• WHAT TO PRODUCE
Among the lines below, restate word for word only those from the line with "Where should I click to: Increase" through the line with "Task: Expand numbered", with both end lines kept.

• DATA FOR REVIEW

*** Begin section ***

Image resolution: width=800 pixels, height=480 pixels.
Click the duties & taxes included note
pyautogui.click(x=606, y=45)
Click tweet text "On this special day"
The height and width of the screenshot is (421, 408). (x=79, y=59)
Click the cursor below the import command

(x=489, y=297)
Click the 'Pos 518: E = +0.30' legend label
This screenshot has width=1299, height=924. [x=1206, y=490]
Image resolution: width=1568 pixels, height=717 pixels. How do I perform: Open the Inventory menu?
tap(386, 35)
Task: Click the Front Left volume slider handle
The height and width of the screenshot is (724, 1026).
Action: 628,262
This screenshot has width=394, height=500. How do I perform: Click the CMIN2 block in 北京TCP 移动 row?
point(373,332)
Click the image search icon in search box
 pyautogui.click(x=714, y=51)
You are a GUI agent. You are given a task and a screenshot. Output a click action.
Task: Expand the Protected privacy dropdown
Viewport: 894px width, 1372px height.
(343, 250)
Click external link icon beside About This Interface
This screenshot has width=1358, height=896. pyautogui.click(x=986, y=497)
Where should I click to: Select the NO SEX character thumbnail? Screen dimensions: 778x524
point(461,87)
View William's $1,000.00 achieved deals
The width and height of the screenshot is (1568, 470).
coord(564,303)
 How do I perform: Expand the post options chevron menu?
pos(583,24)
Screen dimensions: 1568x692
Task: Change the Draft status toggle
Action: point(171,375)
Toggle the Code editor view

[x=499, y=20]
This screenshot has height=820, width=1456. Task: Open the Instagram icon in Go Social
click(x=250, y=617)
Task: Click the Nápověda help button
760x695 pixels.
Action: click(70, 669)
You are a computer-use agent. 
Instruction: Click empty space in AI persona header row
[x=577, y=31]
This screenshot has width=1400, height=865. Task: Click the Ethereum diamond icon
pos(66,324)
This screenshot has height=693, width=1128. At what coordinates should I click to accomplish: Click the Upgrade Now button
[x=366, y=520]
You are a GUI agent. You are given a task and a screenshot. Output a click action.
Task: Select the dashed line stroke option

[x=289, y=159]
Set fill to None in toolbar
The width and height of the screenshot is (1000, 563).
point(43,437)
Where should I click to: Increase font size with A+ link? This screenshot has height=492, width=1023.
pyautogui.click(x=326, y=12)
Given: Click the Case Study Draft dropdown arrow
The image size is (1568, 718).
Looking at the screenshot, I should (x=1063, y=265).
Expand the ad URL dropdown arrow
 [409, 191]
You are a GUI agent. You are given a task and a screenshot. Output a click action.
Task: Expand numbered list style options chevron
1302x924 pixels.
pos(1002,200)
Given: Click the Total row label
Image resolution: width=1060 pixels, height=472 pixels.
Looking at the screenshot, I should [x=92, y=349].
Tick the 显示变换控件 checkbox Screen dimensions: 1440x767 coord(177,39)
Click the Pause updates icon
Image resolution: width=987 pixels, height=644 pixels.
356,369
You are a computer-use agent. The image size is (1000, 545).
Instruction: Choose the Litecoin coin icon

*** End section ***

• RESPONSE
Where should I click to: Increase font size with A+ link? This screenshot has height=492, width=1023.
pyautogui.click(x=326, y=12)
Given: Click the Case Study Draft dropdown arrow
The image size is (1568, 718).
Looking at the screenshot, I should (x=1063, y=265).
Expand the ad URL dropdown arrow
 [409, 191]
You are a GUI agent. You are given a task and a screenshot. Output a click action.
Task: Expand numbered list style options chevron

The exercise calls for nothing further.